The new single is called “Winter Wars.” “It is a little political,”
Cruickshank said. “It is about the 1% out there who are getting richer by
the year, by the day, and ignoring people that are living in poverty and
kind of the injustice of that. Billionaires are out there hoarding this
wealth and having yachts and mansions all over the country when there
are a bunch of people that live under the poverty line and how that
could be spread out a little bit.”

When asked about the songwriting process, Cruickhsank said, “So it is
like a collaboration of Dave bringing the cake and me bringing the frosting. He has a better grasp of chord structure and theory and what works in a song. After all of that, it is a canvas for me to paint on, where I put melodies, lead guitar parts and jangly guitar parts, and lyrics over that.” “Our drummer, Jay (Blayney), I am a drummer as well, he gets mad at me a lot because I tell him how to play and what to play,” Owens said. “It actually turns out really good, because he is a way better drummer than I am, and he will take a simple idea that I have and make it better.” On bass player Joel Schlegelmilch, Owens said, “He is sneaky good. He is solid and will come up with these bass riffs out of nowhere that are super tasty and fit the song very well.”

Names Without Numbers have evolved musically from starting in more of a pop-punk vein and then emo before maturing musically to more of a power-pop sound. “We started out in sort of the punk kind of thing, the pop punk like Blink- 182 or MxPx and that style,” Cruickshank said. “Now, over the years, we’ve had to replace members who left and kind of upgraded ourselves along the way.
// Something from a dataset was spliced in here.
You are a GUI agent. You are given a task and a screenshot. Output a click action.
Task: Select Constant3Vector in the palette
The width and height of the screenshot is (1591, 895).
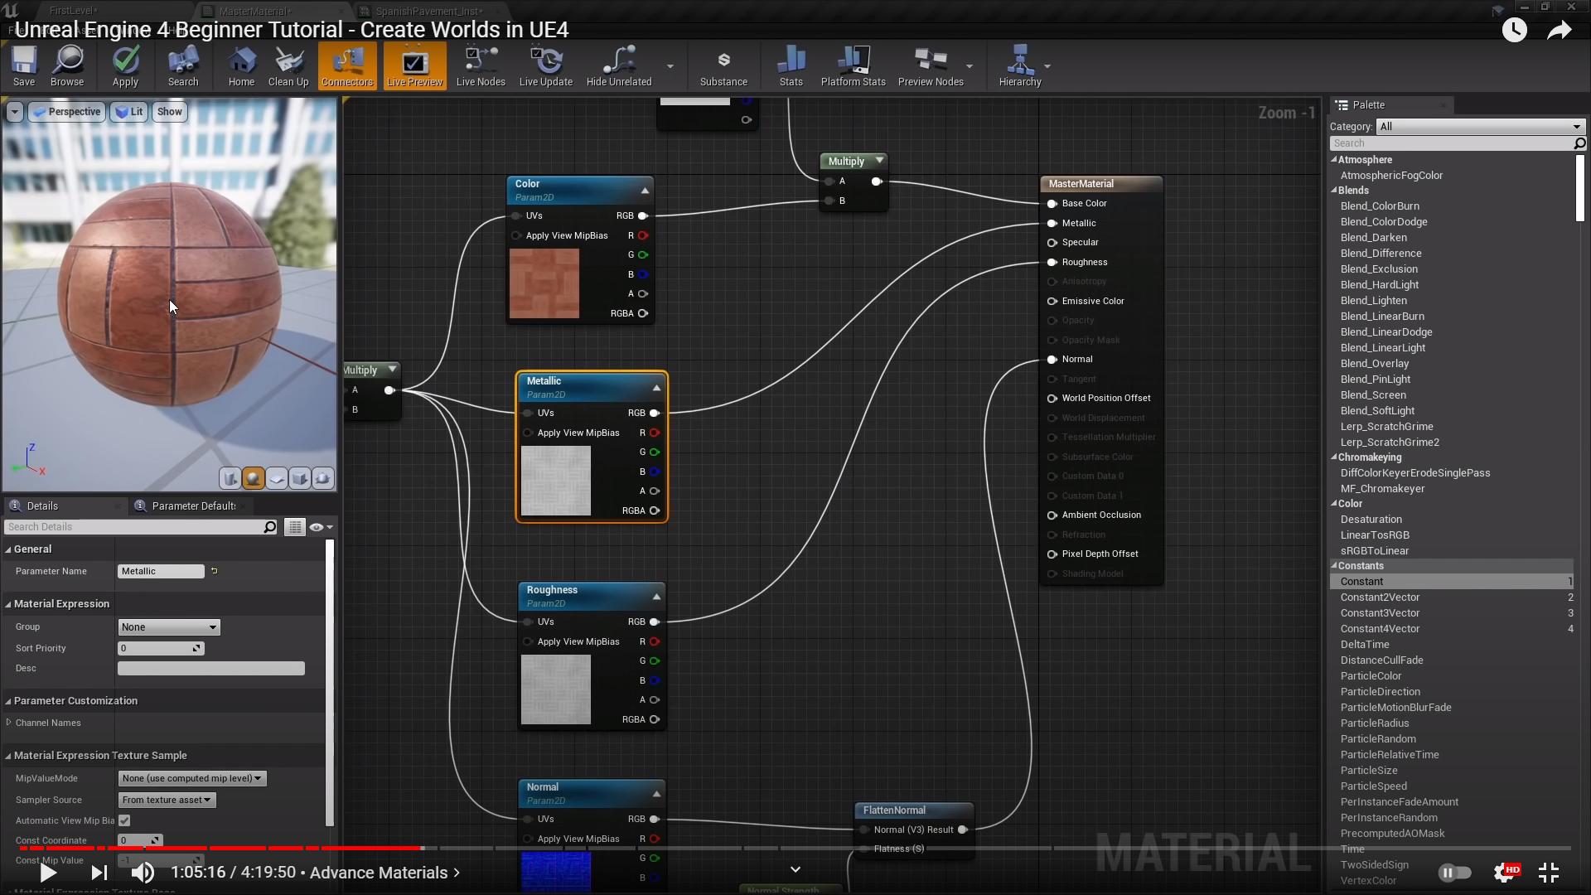pyautogui.click(x=1380, y=613)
We are much better musicians now, so we can do a lot more of what we wanted to do back then. We went through an emo
period, and I still think we have a little bit of that flavor, which a lot of bands — I don’t know if they still hate that term — but they did back then. It was faux pas to call yourself emo or other people to call you emo, but whatever you want to label us, that is fine. We still have a flavor of that, but I think we have evolved to more power pop. We have come back from punk pop to more power pop with some rock sensibilities in there.”


With emo music going through a revival the past few years and even being the focus of a “CBS Mornings” segment on the day of this interview, Owens was asked for his thoughts on the emo revival. “It shows that good songwriting is good songwriting,” he said. “It also shows that it is still relevant. People of all ages still like Jimmy Eat World, and they are one of my favorite bands and one of my biggest influences. It is nice to see that bands like that still put songs on the radio, still tour and still have people of all ages come out and make it relevant.”

It also doesn’t get much more popular than Taylor Swift at the moment. The band recently released a rocked-up cover of Swift’s song “Style,” complete with a video that found the group and the Easter Bunny hanging out at Beercade in Benson. “I am a big Taylor Swift fan,” Cruickshank said. “She is a hell of an artist and songwriter, which I think she does a lot of, and her marketing and how she presents herself and is in control of her persona and music. We were like, ‘This could be a rock song.’ It is pop
the way that she does it, but I hear guitars in there that are crunchy. It was just fun. Our producer was trying to talk me out of doing the whole gender thing — there are a lot of gender references — and I was like, ‘I don’t know,’ gender is fluid anymore to me, so it was kind of fun to do that.”